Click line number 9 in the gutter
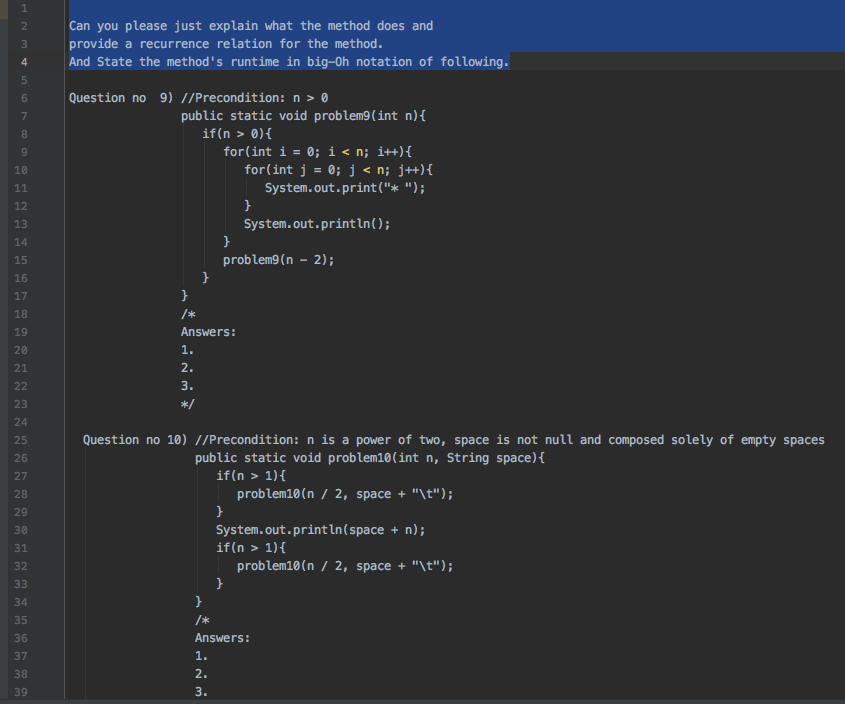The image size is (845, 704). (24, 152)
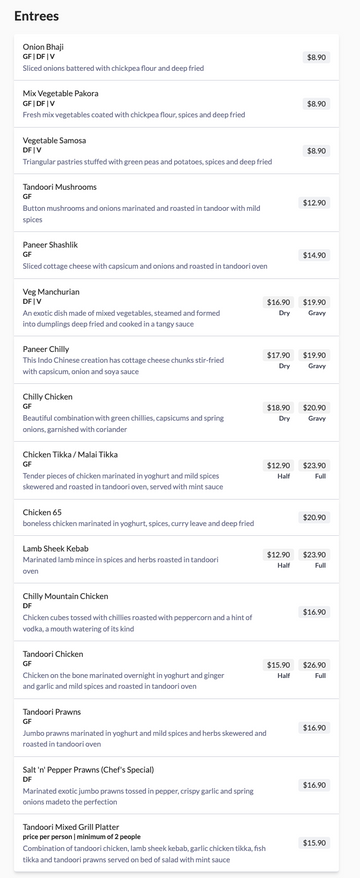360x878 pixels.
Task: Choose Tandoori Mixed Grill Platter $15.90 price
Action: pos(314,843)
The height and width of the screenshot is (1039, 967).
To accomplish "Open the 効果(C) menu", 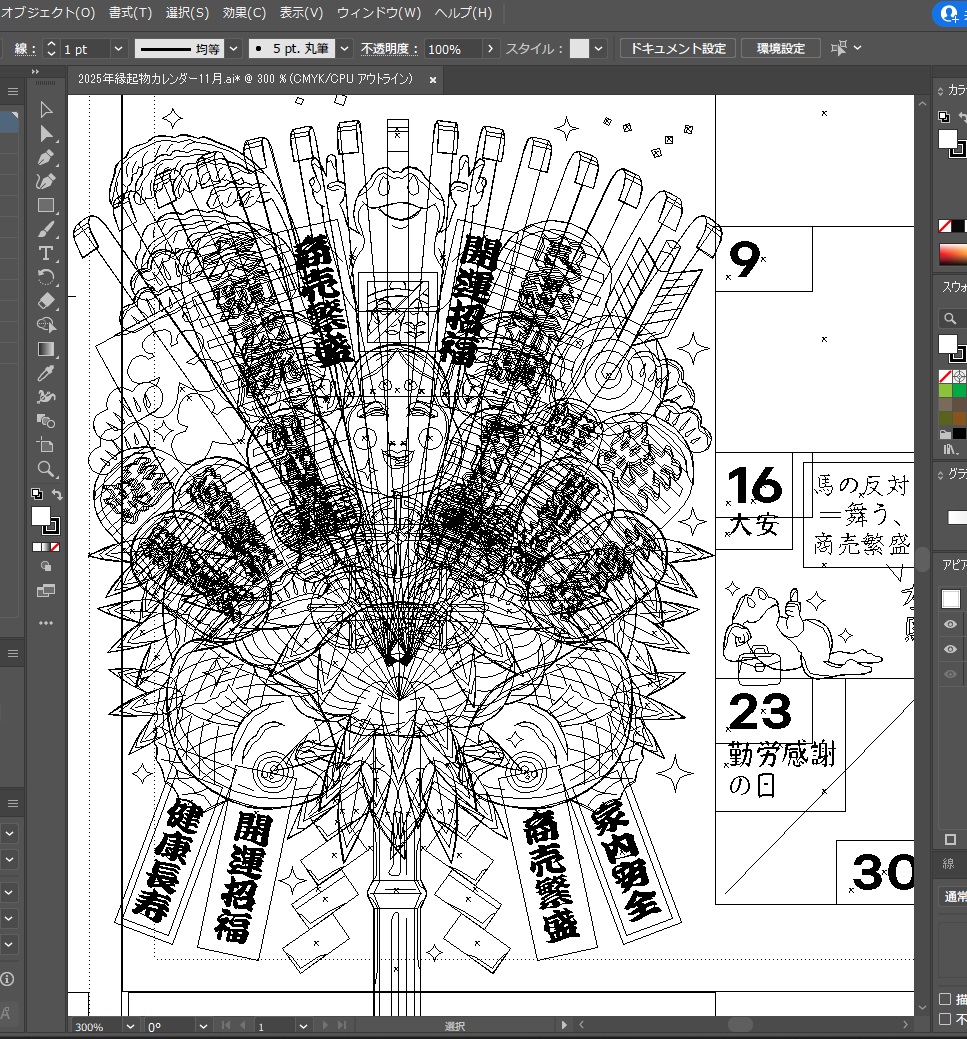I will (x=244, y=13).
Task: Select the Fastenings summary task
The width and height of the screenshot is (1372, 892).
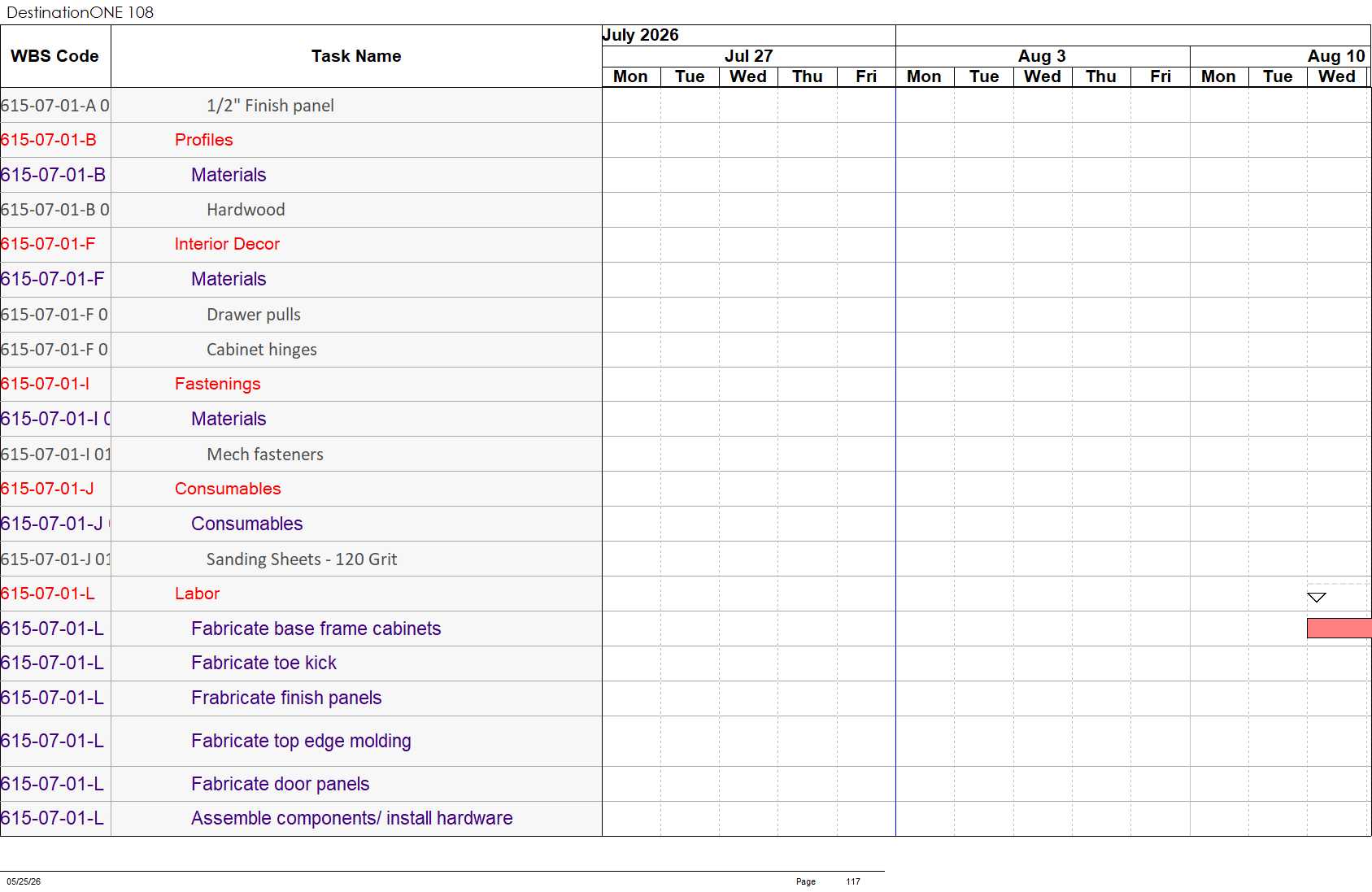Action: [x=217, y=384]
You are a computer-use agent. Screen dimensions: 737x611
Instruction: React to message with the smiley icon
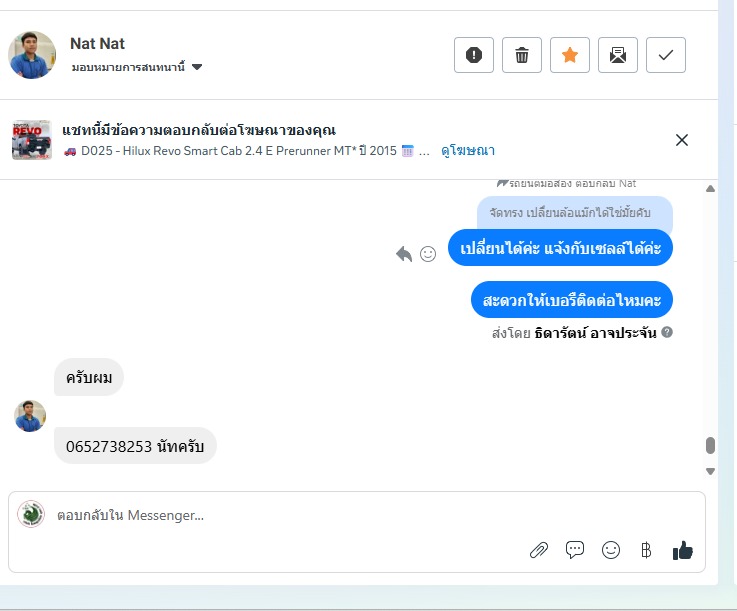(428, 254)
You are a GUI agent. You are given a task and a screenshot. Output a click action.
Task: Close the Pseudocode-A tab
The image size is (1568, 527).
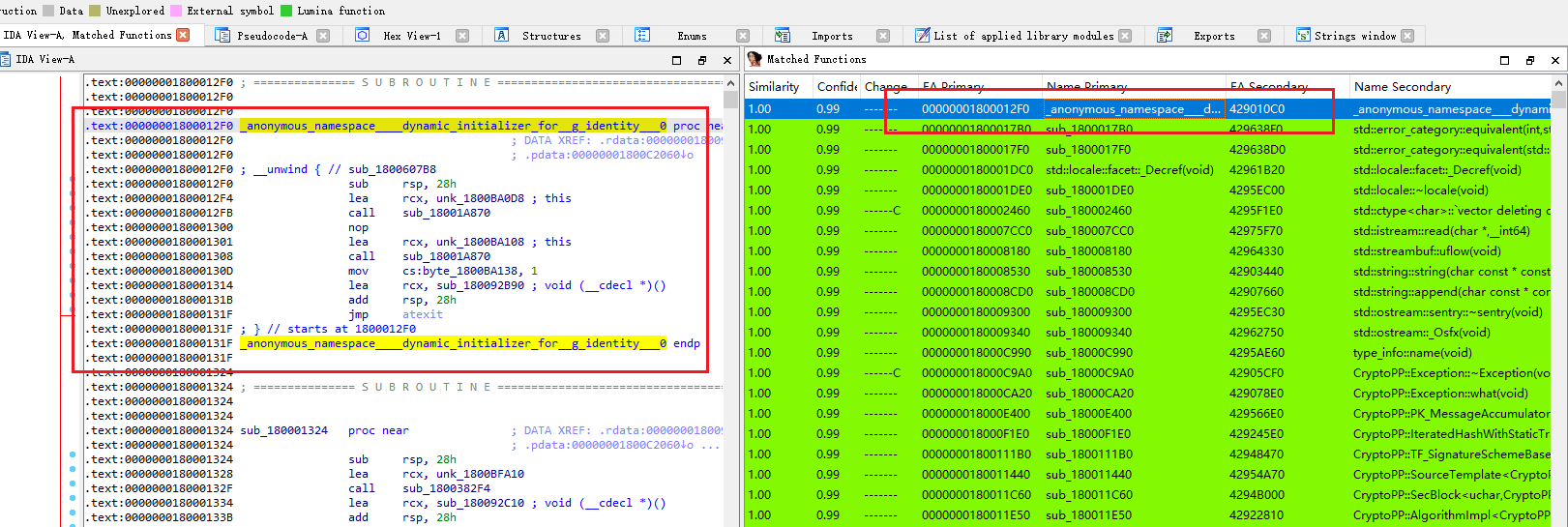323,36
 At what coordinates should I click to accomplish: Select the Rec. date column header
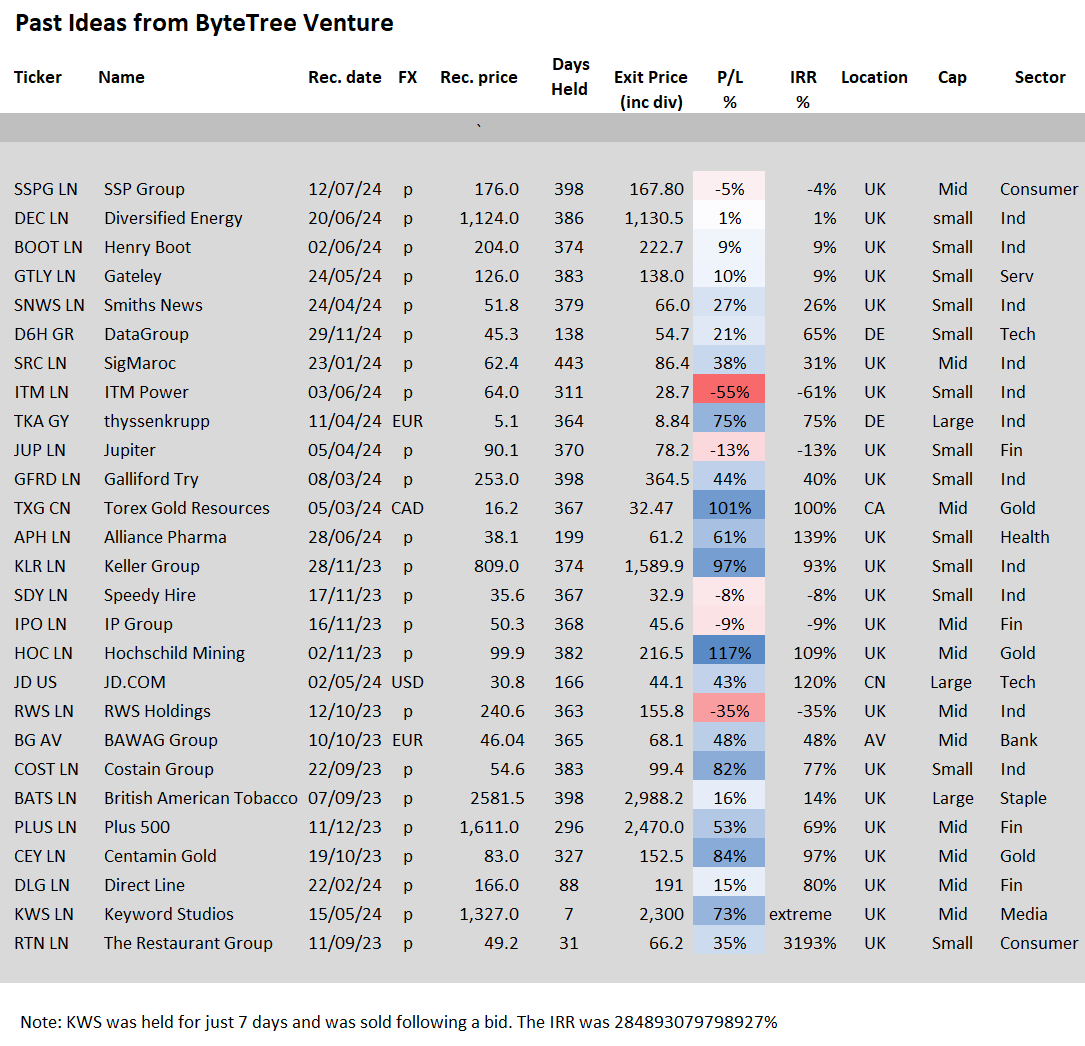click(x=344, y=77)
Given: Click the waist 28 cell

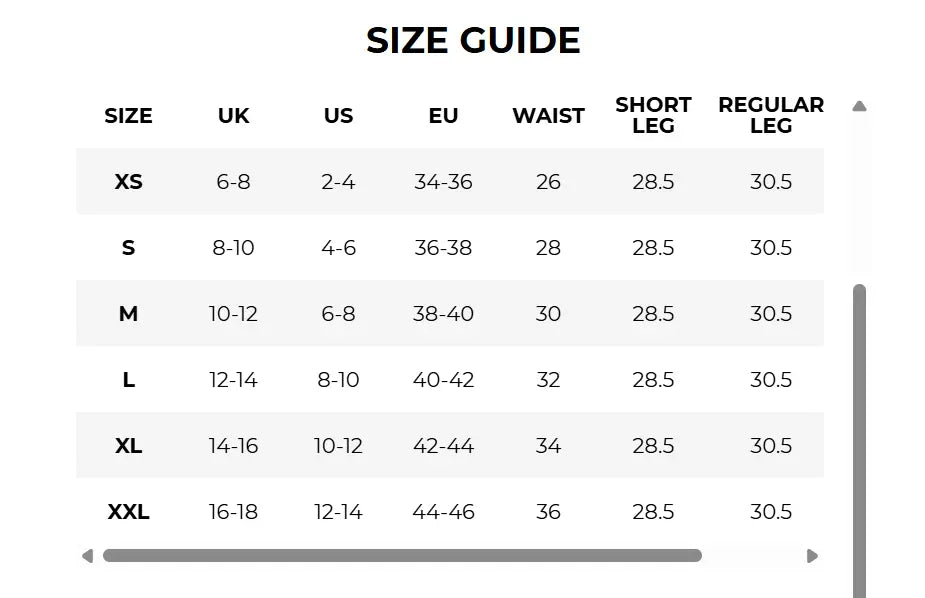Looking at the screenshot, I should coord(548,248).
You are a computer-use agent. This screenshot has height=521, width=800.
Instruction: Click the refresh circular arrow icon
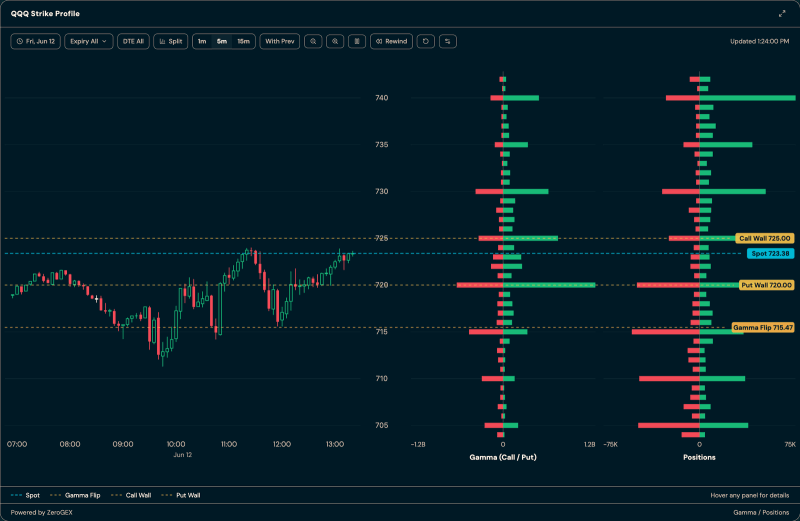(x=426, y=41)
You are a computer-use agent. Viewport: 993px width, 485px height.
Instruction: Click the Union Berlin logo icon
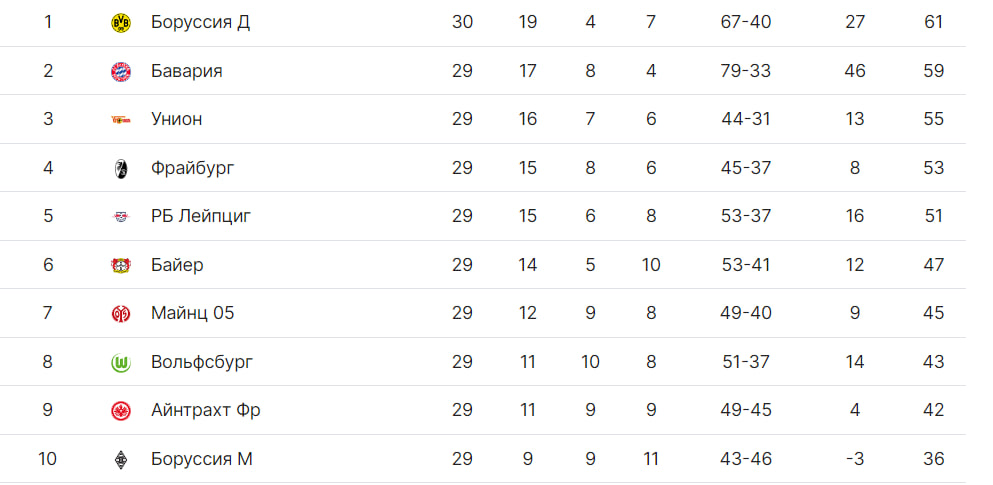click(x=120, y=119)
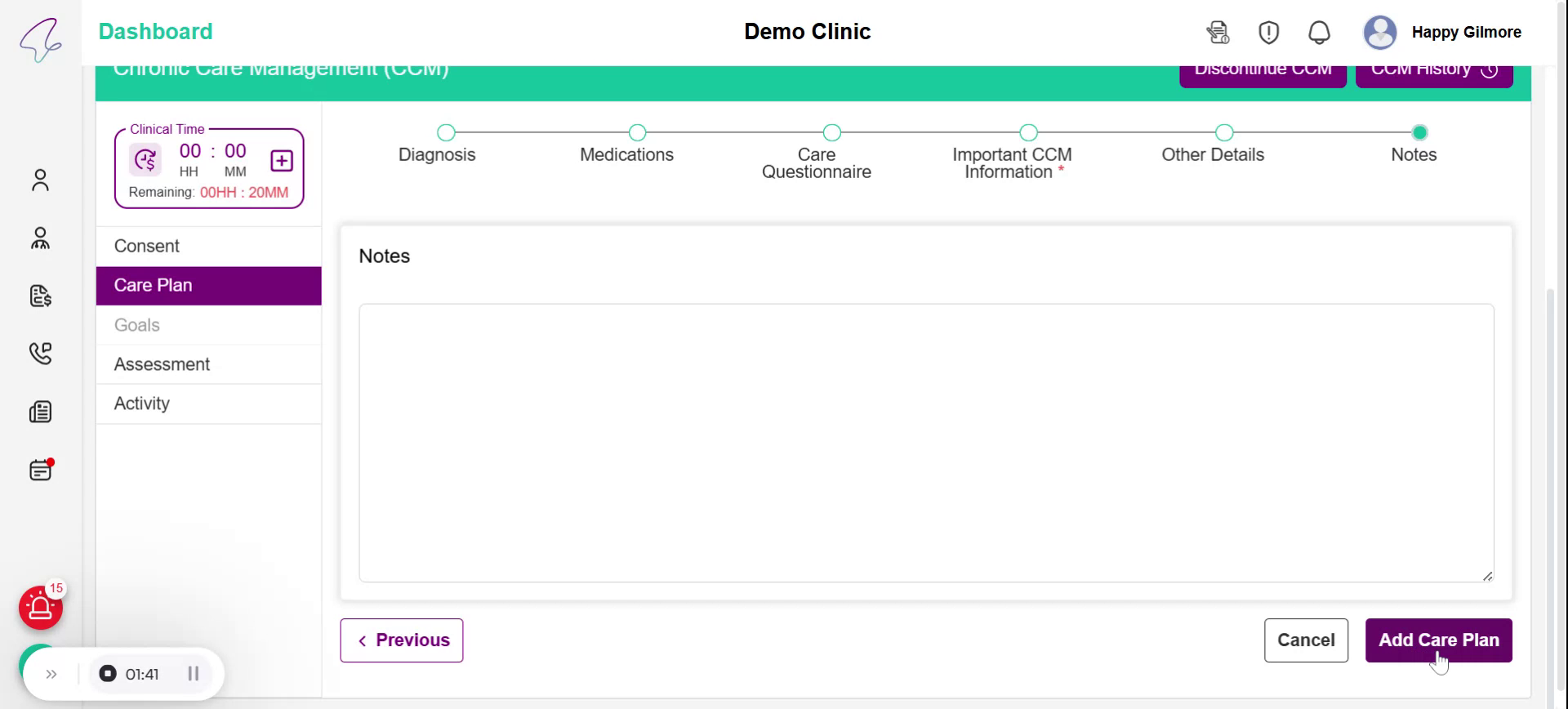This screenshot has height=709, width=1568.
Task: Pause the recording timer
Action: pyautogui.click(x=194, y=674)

------------------------------------------------

## DIRECTIONS FOR THIS TASK
Print an exact copy of the lines above, from the one containing "The image size is (1568, 527)." through the one containing "You are a computer-use agent. This", and leave out the pictures.

## WRITTEN REPLY
The image size is (1568, 527).
323,36
 At what coordinates should I click to accomplish: Select the Rec. date column header
click(x=344, y=77)
Given: Click the waist 28 cell

Looking at the screenshot, I should coord(548,248).
You are a computer-use agent. This screenshot has height=521, width=800.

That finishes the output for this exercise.